23 de noviembre de 2008

UN DÍA ESPECIAL. 2ª PARTE (EL DESPUÉS)

Pues nada, a joderse. Gano el Tenerife. Los de la Santa Cruz.

Y lo hicieron con justicia, que coño. No me molan esos rollos a posteriori que buscan justicia apoyándose en el número de oportunidades, en el dominio y la posesión del balón o en esa estupidez del merecimiento. La justicia en un partido de futbol la imparte un juez, el arbitro, y en este caso y aunque posiblemente el gol de Gerardo en la primera parte no fuera posición incorrecta, no hay nada que echarle en cara a la justicia en el derby de ayer tarde. Los que merecen ganar son los que hacen lo justo para conseguirlo. Lo que hizo el Tenerife.

En términos generales ganó el que mejor jugo y más acierto tuvo.

El Tenerife es más que la U.D. No es más bonito ni más vistoso, pero es mejor. Tiene algo que lo hace más poderoso, oficio tal vez. Mayor calidad táctica, no se, pero da una sensación de solidez que no tienen los amarillos. Las Palmas en un momento dado puede tener un juego más bonito, con más recursos técnicos, con mayor virtuosismo, pero en una categoría que es como el juego de la oca y ganar tres partidos seguidos se convierte en una quimera, jugar bonito a ratos sirve de bien poco.

A la U.D. le sigue faltando lo que dejo marchar en verano, un enganche de verdad, un tipo que la mueva, que la maneje y que tenga criterio para armar el desarrollo del juego de cara a la portería contraria.
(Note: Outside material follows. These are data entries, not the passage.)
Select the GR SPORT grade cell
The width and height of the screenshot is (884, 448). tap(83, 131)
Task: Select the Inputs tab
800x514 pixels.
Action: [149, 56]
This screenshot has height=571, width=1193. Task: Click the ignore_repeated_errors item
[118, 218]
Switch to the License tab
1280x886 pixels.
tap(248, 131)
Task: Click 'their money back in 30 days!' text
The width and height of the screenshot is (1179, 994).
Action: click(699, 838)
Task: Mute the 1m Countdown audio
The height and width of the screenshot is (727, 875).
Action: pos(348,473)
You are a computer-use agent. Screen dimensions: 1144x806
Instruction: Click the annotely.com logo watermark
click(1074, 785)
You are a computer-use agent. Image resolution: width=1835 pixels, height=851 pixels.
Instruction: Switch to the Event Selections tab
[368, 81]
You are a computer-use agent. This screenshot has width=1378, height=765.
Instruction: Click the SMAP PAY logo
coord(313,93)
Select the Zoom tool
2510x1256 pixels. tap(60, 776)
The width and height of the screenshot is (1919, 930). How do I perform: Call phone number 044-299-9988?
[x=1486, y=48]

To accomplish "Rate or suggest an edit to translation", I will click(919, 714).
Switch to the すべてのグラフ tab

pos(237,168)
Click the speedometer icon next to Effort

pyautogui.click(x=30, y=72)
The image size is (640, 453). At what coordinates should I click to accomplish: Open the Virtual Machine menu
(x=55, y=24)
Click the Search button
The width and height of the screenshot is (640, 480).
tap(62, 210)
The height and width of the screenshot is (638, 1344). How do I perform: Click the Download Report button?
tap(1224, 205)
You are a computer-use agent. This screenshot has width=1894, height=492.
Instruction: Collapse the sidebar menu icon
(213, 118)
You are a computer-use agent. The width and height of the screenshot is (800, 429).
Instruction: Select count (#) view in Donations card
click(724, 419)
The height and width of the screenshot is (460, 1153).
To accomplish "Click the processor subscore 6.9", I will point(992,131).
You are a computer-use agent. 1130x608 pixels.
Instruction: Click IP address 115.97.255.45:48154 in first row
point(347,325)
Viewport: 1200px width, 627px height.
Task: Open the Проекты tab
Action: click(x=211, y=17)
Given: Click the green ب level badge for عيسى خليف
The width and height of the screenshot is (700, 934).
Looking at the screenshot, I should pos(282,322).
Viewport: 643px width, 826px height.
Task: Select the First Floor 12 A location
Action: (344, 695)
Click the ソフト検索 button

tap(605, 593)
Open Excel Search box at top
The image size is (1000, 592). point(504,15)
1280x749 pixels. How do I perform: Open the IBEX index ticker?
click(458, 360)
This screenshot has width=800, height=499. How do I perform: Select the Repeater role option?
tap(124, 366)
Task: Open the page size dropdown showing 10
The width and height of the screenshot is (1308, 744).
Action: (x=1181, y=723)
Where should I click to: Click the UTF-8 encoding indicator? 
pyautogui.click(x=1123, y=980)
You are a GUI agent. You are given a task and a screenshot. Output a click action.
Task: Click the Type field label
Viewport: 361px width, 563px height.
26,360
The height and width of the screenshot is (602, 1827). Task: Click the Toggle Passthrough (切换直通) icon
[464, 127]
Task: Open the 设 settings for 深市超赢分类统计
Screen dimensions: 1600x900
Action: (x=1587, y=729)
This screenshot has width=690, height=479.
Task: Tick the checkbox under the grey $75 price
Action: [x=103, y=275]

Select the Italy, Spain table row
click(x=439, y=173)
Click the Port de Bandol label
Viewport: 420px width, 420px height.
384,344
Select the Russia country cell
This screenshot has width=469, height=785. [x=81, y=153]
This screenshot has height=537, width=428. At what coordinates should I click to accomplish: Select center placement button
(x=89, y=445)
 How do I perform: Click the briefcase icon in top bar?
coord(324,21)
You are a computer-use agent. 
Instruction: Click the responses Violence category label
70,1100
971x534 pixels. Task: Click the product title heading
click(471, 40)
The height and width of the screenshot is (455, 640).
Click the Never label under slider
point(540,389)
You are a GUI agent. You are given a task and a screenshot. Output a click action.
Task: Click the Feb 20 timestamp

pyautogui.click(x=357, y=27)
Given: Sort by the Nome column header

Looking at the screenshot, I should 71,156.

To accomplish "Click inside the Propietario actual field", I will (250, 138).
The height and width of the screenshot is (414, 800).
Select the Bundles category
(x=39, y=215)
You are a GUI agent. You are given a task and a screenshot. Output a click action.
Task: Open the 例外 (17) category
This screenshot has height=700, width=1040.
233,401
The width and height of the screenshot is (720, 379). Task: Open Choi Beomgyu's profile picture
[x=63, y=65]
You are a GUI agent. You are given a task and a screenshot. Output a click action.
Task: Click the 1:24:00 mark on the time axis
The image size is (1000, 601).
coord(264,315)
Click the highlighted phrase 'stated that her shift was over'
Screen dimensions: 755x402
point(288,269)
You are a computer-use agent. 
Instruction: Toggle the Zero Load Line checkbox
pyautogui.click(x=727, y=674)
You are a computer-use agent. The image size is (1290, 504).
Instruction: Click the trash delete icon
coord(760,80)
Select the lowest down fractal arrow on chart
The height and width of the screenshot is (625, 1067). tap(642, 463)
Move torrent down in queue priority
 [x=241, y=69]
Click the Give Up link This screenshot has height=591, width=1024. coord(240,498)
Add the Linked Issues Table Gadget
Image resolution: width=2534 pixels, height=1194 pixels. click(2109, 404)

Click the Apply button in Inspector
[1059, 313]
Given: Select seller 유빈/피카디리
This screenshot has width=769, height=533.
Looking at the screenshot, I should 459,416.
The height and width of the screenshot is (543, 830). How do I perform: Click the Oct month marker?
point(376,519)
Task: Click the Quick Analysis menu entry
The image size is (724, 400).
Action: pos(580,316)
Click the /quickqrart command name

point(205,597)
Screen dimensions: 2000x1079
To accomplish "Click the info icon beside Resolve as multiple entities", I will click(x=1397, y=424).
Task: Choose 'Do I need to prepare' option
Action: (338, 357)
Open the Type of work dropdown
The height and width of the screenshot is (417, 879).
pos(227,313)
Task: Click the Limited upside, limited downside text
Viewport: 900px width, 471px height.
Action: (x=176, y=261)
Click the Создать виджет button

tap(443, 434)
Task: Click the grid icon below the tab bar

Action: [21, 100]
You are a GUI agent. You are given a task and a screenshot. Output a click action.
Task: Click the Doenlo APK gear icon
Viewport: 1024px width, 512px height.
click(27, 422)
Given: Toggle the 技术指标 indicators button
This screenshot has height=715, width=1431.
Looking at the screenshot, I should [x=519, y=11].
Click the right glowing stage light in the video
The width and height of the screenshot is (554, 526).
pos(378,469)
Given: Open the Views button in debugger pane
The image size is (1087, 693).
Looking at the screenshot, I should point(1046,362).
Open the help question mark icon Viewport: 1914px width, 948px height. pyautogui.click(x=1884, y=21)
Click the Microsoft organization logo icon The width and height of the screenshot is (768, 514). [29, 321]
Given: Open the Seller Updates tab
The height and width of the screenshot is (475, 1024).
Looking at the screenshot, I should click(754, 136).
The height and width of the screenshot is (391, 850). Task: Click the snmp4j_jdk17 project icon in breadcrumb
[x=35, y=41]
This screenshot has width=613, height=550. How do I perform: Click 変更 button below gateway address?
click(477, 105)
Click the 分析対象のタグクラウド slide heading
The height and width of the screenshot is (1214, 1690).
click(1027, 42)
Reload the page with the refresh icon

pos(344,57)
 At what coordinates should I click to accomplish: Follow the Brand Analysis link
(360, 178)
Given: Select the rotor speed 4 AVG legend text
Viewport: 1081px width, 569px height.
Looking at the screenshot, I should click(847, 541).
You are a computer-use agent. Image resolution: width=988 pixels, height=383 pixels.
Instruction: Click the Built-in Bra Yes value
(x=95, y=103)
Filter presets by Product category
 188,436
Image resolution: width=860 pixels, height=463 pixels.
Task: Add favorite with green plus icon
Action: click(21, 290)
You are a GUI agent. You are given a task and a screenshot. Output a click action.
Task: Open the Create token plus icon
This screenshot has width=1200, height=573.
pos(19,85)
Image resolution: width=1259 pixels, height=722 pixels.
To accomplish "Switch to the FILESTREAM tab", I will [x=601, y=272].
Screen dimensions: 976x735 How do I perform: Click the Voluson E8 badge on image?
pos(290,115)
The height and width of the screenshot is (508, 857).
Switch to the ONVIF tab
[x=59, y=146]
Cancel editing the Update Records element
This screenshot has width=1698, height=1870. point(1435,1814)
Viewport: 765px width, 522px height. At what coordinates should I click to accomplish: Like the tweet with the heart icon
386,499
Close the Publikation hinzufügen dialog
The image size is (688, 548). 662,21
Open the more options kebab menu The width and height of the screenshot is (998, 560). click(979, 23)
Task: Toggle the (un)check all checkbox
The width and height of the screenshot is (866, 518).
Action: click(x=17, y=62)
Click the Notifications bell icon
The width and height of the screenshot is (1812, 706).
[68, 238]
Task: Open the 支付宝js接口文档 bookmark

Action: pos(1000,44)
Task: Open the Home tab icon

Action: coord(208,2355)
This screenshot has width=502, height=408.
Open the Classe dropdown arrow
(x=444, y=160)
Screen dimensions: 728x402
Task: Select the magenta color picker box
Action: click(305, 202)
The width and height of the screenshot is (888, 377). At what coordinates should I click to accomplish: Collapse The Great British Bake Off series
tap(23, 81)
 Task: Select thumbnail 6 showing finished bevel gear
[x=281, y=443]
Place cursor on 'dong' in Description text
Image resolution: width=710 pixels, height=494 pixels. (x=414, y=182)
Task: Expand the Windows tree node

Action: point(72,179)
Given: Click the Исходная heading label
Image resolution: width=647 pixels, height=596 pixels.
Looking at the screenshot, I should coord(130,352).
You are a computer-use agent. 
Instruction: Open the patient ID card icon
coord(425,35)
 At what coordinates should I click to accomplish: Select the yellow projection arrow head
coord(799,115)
Las lumbreras de la dirección técnica no supieron retener a aquel jugador y consagraron la gran esperanza blanca en un retornado que ni ha aparecido ni parece que vaya a hacerlo. En fin, de aquellos barros vienen estos lodos.

Gano el Tenerife y se acabo.

Vi el partido de píe, en una terraza, detrás de un cretino bebedor de whisky que decía burradas delante de sus dos pequeños hijos y delante de una rubia jamona que se exhibía con prolija sincronización e intrusismo de camarera cada vez que surgía la necesidad de tábaco, cervezas, tapas o cualquier cosa que le permitiera lucir tetas y corpiño ante el personal apalancado delante del televisor. Ganaron los chichas en un partido sin follones, en un derby rosa sin malos modos. Sin polémicas ni altercados en las gradas. Ganaron los del Tete y toca asumirlo, aplaudirlo, darle la vuelta de nuevo al precioso cuadro de Anaga y buscar un libro de recetas que enseñe a cocinar con buen tino tres kilogramos y medio de bubangos. O calabacines, que por si no lo saben es como le llamamos al cucurbitáceo en la parte oriental del archipiélago.

Sí. Perdió la U.D. y ganó el Tenerife. Me cachis en la mar, menudo drama. Hoy domingo, el régimen de viento noreste y una enfermedad parental me mantendrán en casa enganchado al Gran Canaria de basket, a ver si logramos la octava victoria, y a la Copa Davis de tenis. Es lo que hay.

1 comentario:

medregal dijo...

Ja, ja, Mariao, les dimos en toda la cresta.
Ahora no presumas de aficionado que hace unos añitos decías que eras del Universidad.